Наконец впереди послышались крики, в которых смешивались страх, боль и гнев. Похоже, они не имели отношения ко всеобщей панике, вызванной бешеной скачкой отряда Маниакиса по улицам столицы. Он быстро пробормотал молитву, прося Фоса, чтобы шум впереди означал, что именно там находится монастырь. А несколько мгновений спустя кавалькада вылетела на небольшую площадь. Фос услышал его молитву.

Мощенная булыжником площадь была обильно полита кровью. Там и тут лежали тела моряков, которых послал сюда Маниакис. Одни были мертвы, другие ранены. Среди них попадались и другие тела в одинаковых кольчугах. Солдаты. Но большинство солдат не пострадало; теперь они пытались ворваться в монастырь.

Но это оказалось не так просто. Беленные известью толстые стены были сложены из прочного камня, а в узкие окна, напоминавшие бойницы, не пролез бы и ребенок. Единственным уязвимым местом была дверь, да и та оказалась слишком прочной.

Среди людей Генесия - сплошь видессийцев - не нашлось ни одного вооруженного топором халогая, который в два счета разнес бы крепкие дверные брусья. Солдаты притащили толстое длинное бревно и пытались использовать его как таран. Но как раз в тот момент, когда отряд Маниакиса появился на площади, монахини опрокинули на атакующих большущий чан с кипятком. Шатаясь и завывая от боли, ошпаренные солдаты отпрянули от дверей.

- Сдавайтесь! - крикнул им Маниакис. - Иначе - смерть!

Солдаты, сохранившие верность Генесию до самого его конца и даже дольше, в смятении и страхе уставились на появившийся как из-под земли отряд, вооруженный мечами, легкими копьями, но в основном - луками.

Двое солдат Генесия, не выпуская оружия, сделали несколько шагов в сторону Маниакиса и его людей. Зазвенели тетивы луков. Солдаты, корчась и крича от боли, упали на булыжник площади. Этого хватило, чтобы подать их товарищам правильную мысль. Зазвякали брошенные на камни мечи. Маниакис взмахом руки приказал взять пленников под стражу. Те с угрюмым видом позволили связать себе руки за спиной, после чего их увели с площади.

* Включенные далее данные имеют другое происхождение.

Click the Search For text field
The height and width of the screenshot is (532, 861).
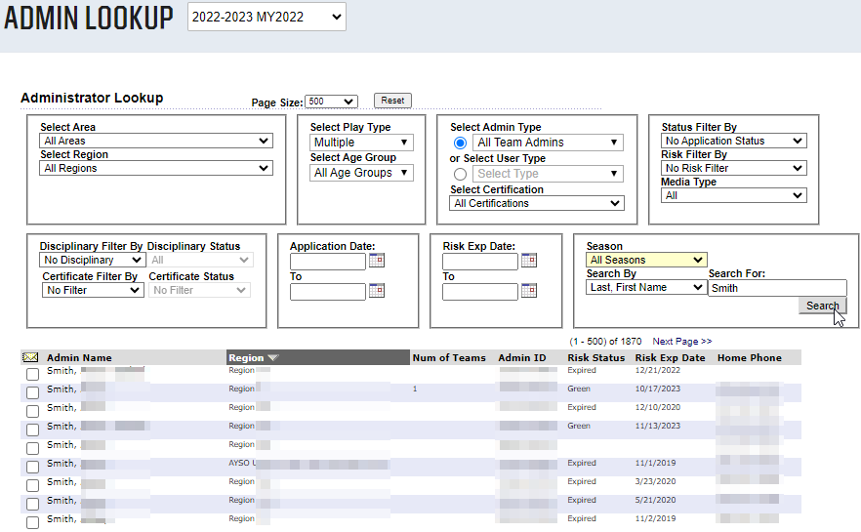coord(777,288)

Маниакис подъехал к монастырской стене - не слишком близко. Разглядев в окне второго этажа нескольких монашек, он крикнул:

- Я Маниакис, сын Маниакиса, новый Автократор Видессии. Тиран Генесий мертв. Могу ли я приблизиться, чтобы переговорить с аббатисой, не опасаясь оказаться сваренным, как тунец в праздничной ухе?

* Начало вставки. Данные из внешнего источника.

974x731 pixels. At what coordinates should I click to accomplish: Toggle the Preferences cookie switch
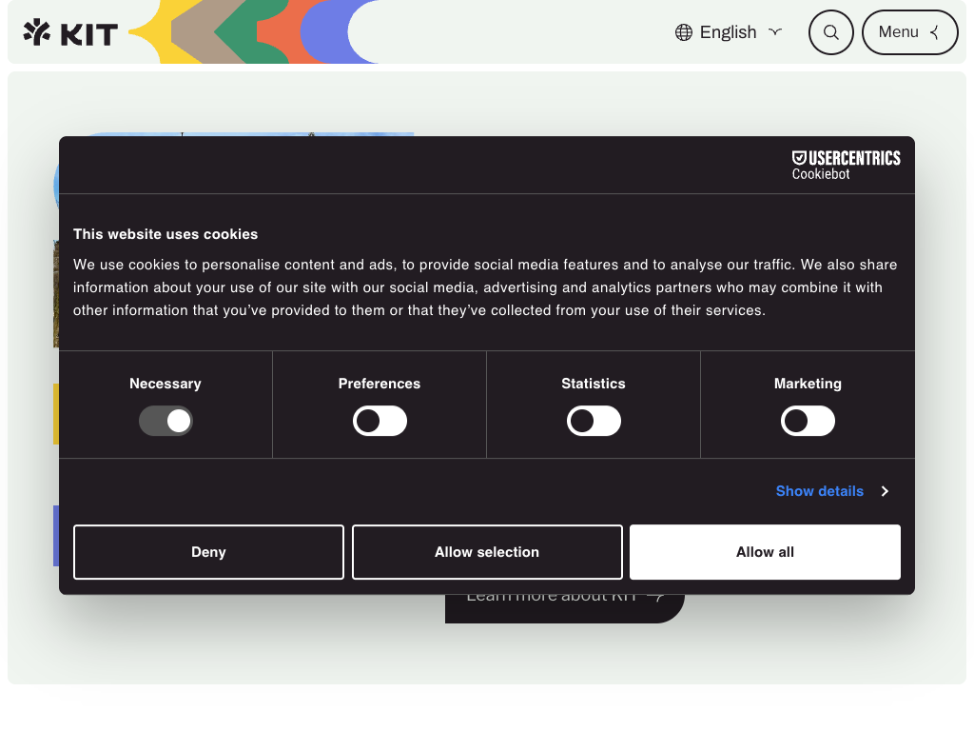click(380, 421)
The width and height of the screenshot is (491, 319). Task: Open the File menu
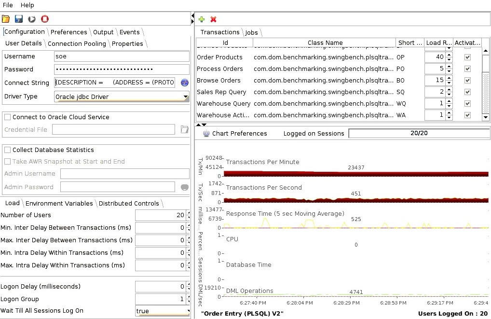8,5
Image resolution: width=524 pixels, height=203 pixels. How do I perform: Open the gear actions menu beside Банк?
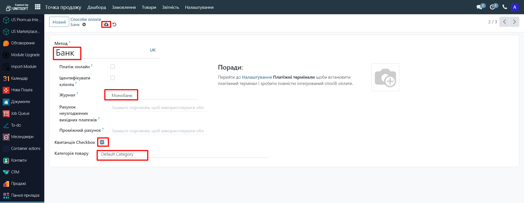coord(84,25)
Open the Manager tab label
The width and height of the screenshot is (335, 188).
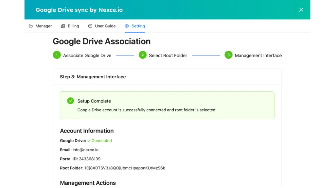coord(44,26)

Монашки безмолвно исчезли. Через пару минут в том же окне появилась пожилая женщина.

- Я Никея, аббатиса Монастыря святой Фостины, - сказала она, и Маниакис сразу ей поверил: в ее голосе звучала властность, которой позавидовал бы любой генерал. Аббатиса некоторое время разглядывала его из-под надвинутого на лоб голубого клобука, после чего неохотно добавила:

- Чем могу служить.., величайший?

- Высокочтимый Курикий, казначей империи, сообщил мне, что за стенами твоего монастыря нашли убежище его жена и дочь, - сказал Маниакис. - Как тебе, вероятно, известно, я обручен с Нифоной. Теперь, поскольку я вернулся в Видесс, а со мной возвратился и высокочтимый Курикий, мне хотелось бы, чтобы ты передала благородным дамам, что отныне им ничто не угрожает и они могут свободно покинуть стены монастыря, если пожелают.

- В стенах нашего монастыря нет никаких благородных дам. Здесь обитают только те, кто посвятил себя служению Господу нашему, благому и премудрому, сурово ответствовала аббатиса. - Будьте добры, подождите немного. - С этими словами она отошла от окна и исчезла из виду, но спустя короткое время появилась вновь в сопровождении молодой монахини. Указав ей на Маниакиса, аббатиса что-то тихо спросила. - Это тот человек? - скорее угадал, чем услышал Маниакис ее слова.

Неужели рядом с ней стояла Нифона? Маниакис вглядывался в лицо молодой монахини, пока та присматривалась к нему. Она действительно была молода, вот и все, что Маниакис мог сказать с уверенностью: надвинутый на лоб клобук почти лишил ее индивидуальных черт. Вдобавок Маниакис обнаружил, что образ невесты, хранившийся в его памяти в течение шести лет изгнания, изрядно потускнел со временем. Он помнил только удлиненное лицо с тонкими точеными чертами да большие глаза, вот, пожалуй, и все. Там, в окне, могла быть Нифона, но поклясться в этом он бы не рискнул.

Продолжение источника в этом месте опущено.